# thinking about a backhoe for next yr



## t.i.b (Jan 17, 2009)

hey folks, 

im considering buying a backhoe, ive been looking at mid-late 90's jcb 210s 212s. i plow for a city and would make 45 more per hr with a backhoe vs pick-up truck. so i'm looking for any and all info, i've allready spoken with my insurance guy and the city to make sure i would have work for it next winter. 
i plowed in a backhoe when i was a kid but i dont have a ton of experience with machines. i'm curious what the cost for a plow for 1 would be and what the mounting options are and if anyone has any experience with the jcbs id like to hear your opinions of them.

thanks.


----------



## cold_and_tired (Dec 18, 2008)

I have no experience with JCB but do they have a dealer near you? JCB is pretty well non-existent in my neck of the woods.

As far as a plow goes, you need to be more specific. A pusher will run you around $4k. Give Horst or Degelman a call for prices on their equipment.


----------



## t.i.b (Jan 17, 2009)

there's 3 dealers within 1hr of me but cat & deere are both closer. im not dead set on the jcb. just looking for something in the 10-15k lbs range and the 4wheel steer seemed like it would be nice to have navigating city streets and the nitwits that live there. as far as plows are concerned id be looking for a 9-12ft straight blade. power angle would be prefered but manual would suffice depending on the price. if i remember right the 1 i used years ago just had brackets in the bucket & a chain hooked to the top of the bucket. i'm just wondering whats required for the power angle, do they run off the buckets hydraulics or does it require aux lines? forgive me for all the questions, just want to make sure i have all my base's cover befor i shell out the doe.


----------



## t.i.b (Jan 17, 2009)

are the terex 760b's trash? they seem to be 10000 bucks cheaper then any other machine of the same yr and there's 5 going to auction next month.


----------



## dirtnazi (Feb 12, 2010)

*Backhoe*

You will like the JCB I have 2 214s great low mantinace real reliable machines .But why a backhoe and not a loader?


----------



## Danhoe (Oct 15, 2007)

*backhoe*

I run a Cat 430D, 95 hp, 4x4, 1.30 yard bucket, push a 14' box. never had a problem and the best part is not the stereo, it is I can load all the dump trucks because of the dump reach. Another way to make some money when the snow gets stacked to high.


----------



## t.i.b (Jan 17, 2009)

dirtnazi;1259719 said:


> You will like the JCB I have 2 214s great low mantinace real reliable machines .But why a backhoe and not a loader?

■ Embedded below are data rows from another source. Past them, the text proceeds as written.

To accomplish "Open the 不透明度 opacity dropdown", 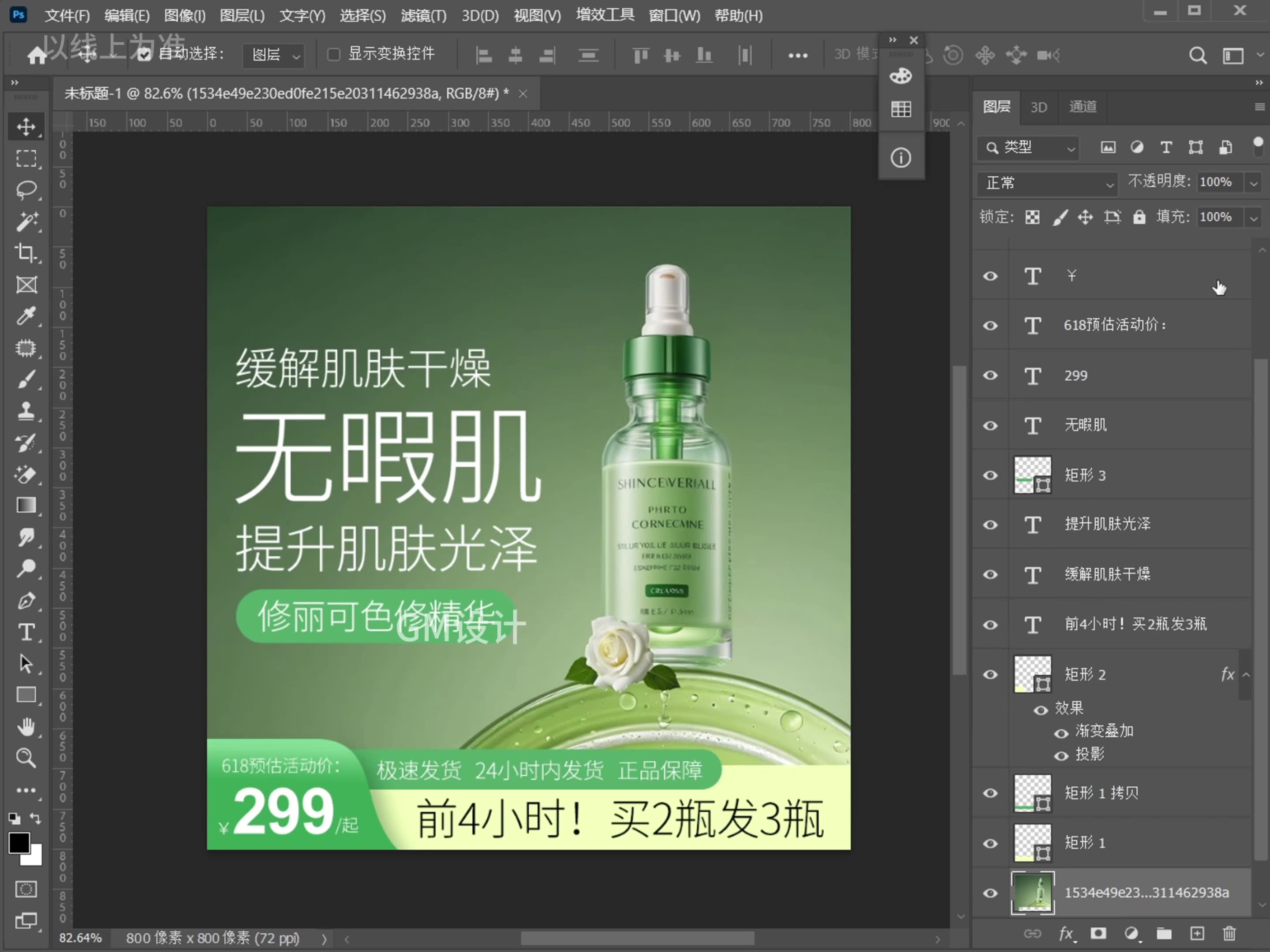I will pyautogui.click(x=1253, y=182).
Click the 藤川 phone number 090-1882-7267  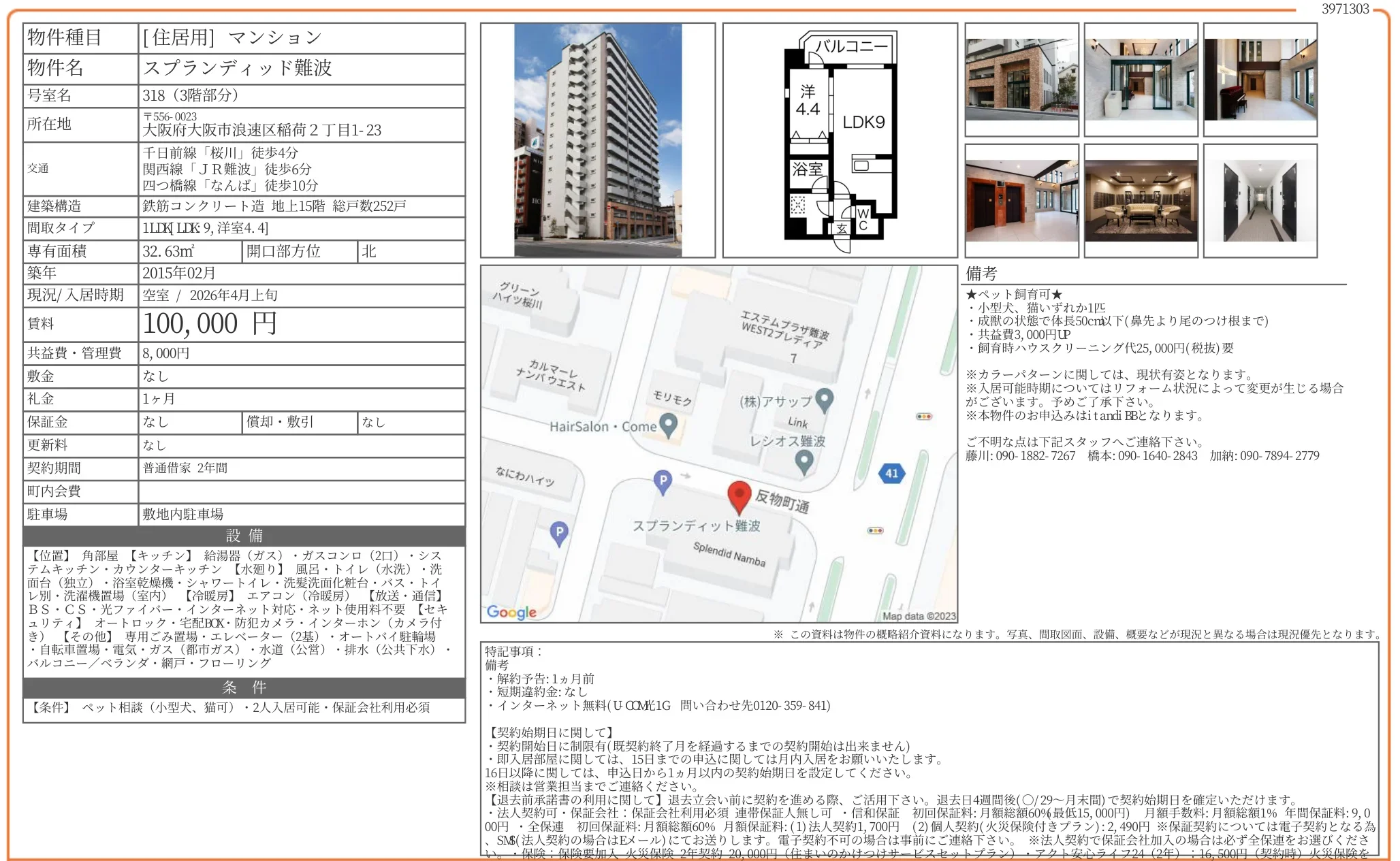coord(1035,456)
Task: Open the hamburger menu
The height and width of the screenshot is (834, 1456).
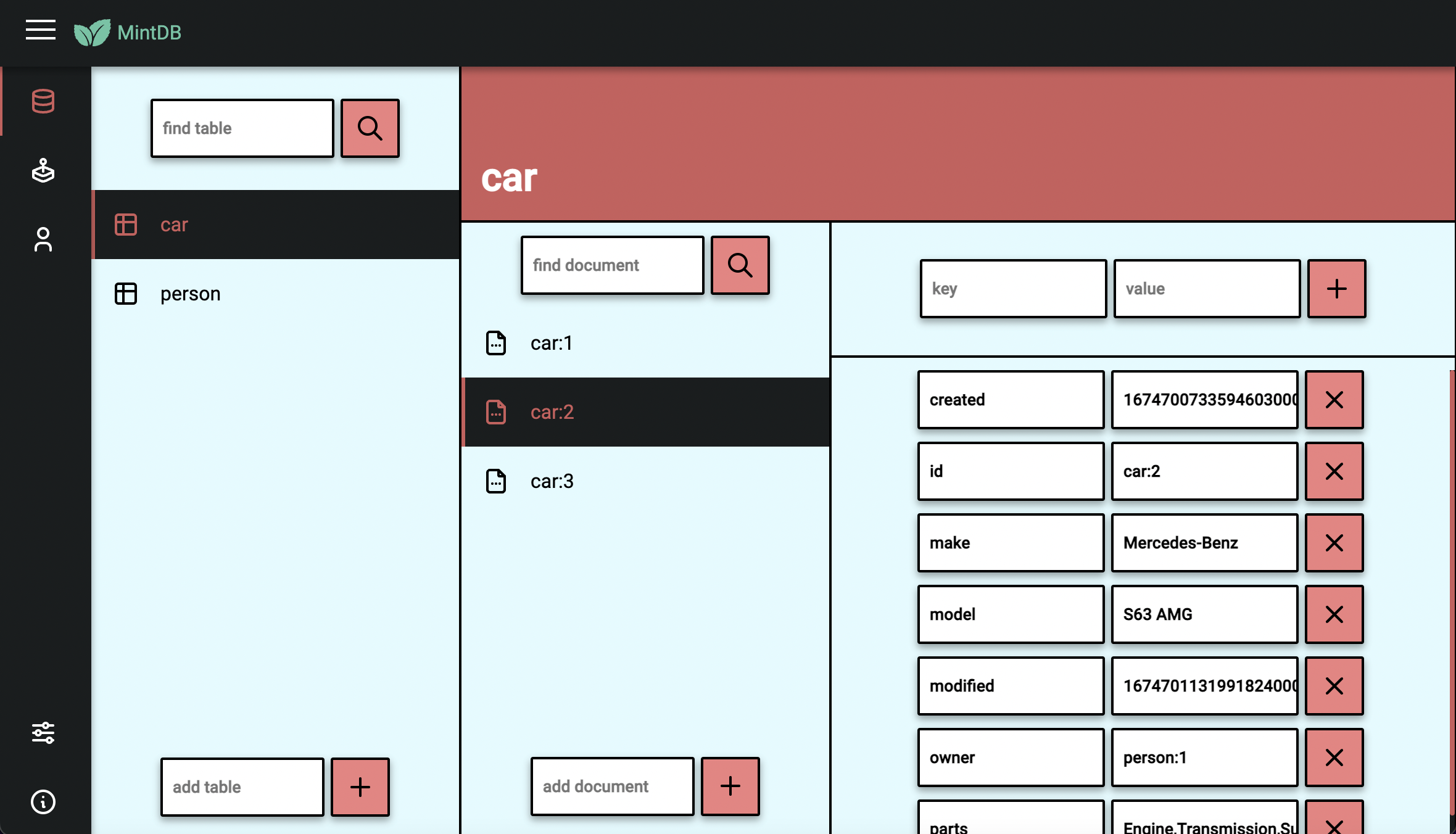Action: point(41,30)
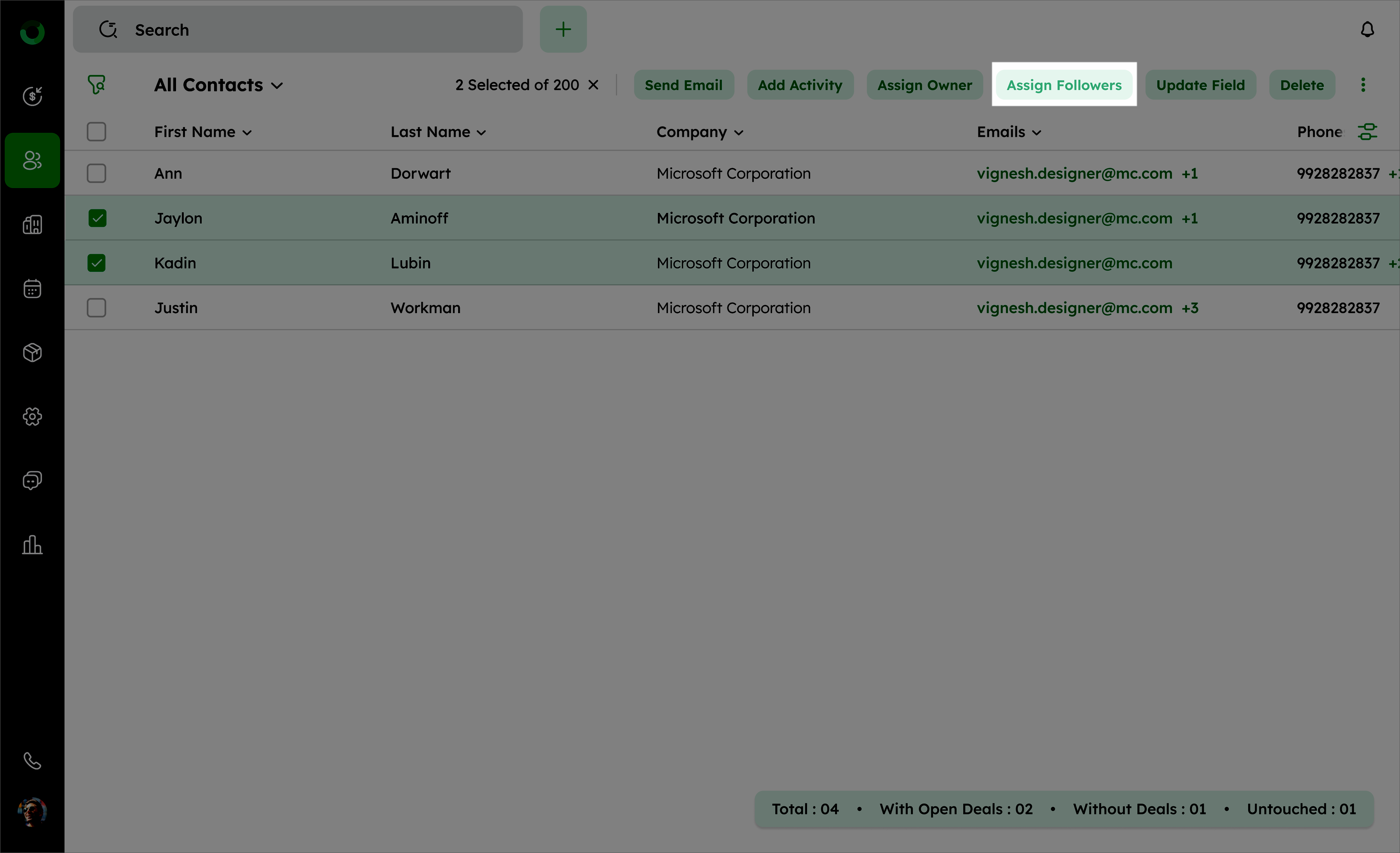This screenshot has height=853, width=1400.
Task: Open the Companies icon in sidebar
Action: (x=32, y=225)
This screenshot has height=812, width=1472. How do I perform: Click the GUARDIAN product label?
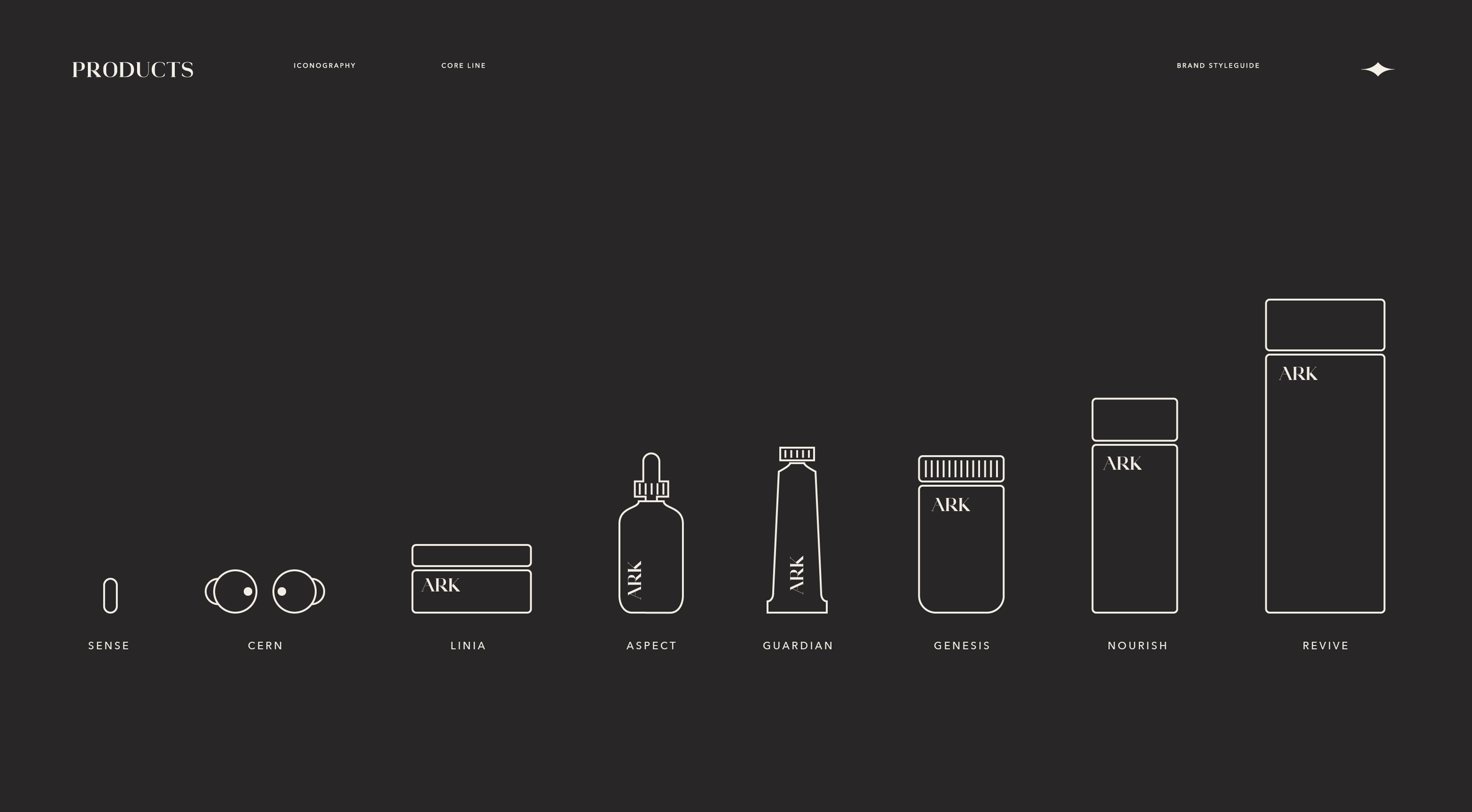(x=798, y=645)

a backhoe would better suit my needs the rest of the year, diggiging small foundations and what not. i would have no work for a loader outside of winter.


----------



## pwrstroke6john (Nov 30, 2007)

The JCBs are excellent machines, ive never used a 212 but our 214 is an absoulute beast. The terex machines are nice too. we have fermec 760 which is the same as the terex 760 and we've had no problems with it going on 10 years. They are little more comact then some backhoes, which can be nice.


----------



## A.EXCAVATING (Feb 24, 2011)

you cant beat jcb everyone dogs them but weve had the the old 1550s sitemasters up to 215 and 3cx and there great machines sold them with 14000hrs on all them and still were running great


----------



## BillyRgn (Jan 28, 2004)

Not to rain on your parade, but I would double check with the town that they will pay you the extra for a backhoe that small, I know the towns around me look for a 2.5 yard bucket, but will usually take you with a 2yd, that size jcb has about a 1yrd I think. One of the companys I get sand and salt from has one for all the loading and they love it and wouldn't trade it for any thing, they also have a pretty big jcb backhoe not sure of the model and a mini-x and they love them all. However they are the only people in my area with jcb, I believe they don't have the parts distribution like jd and cat, at least in my area


----------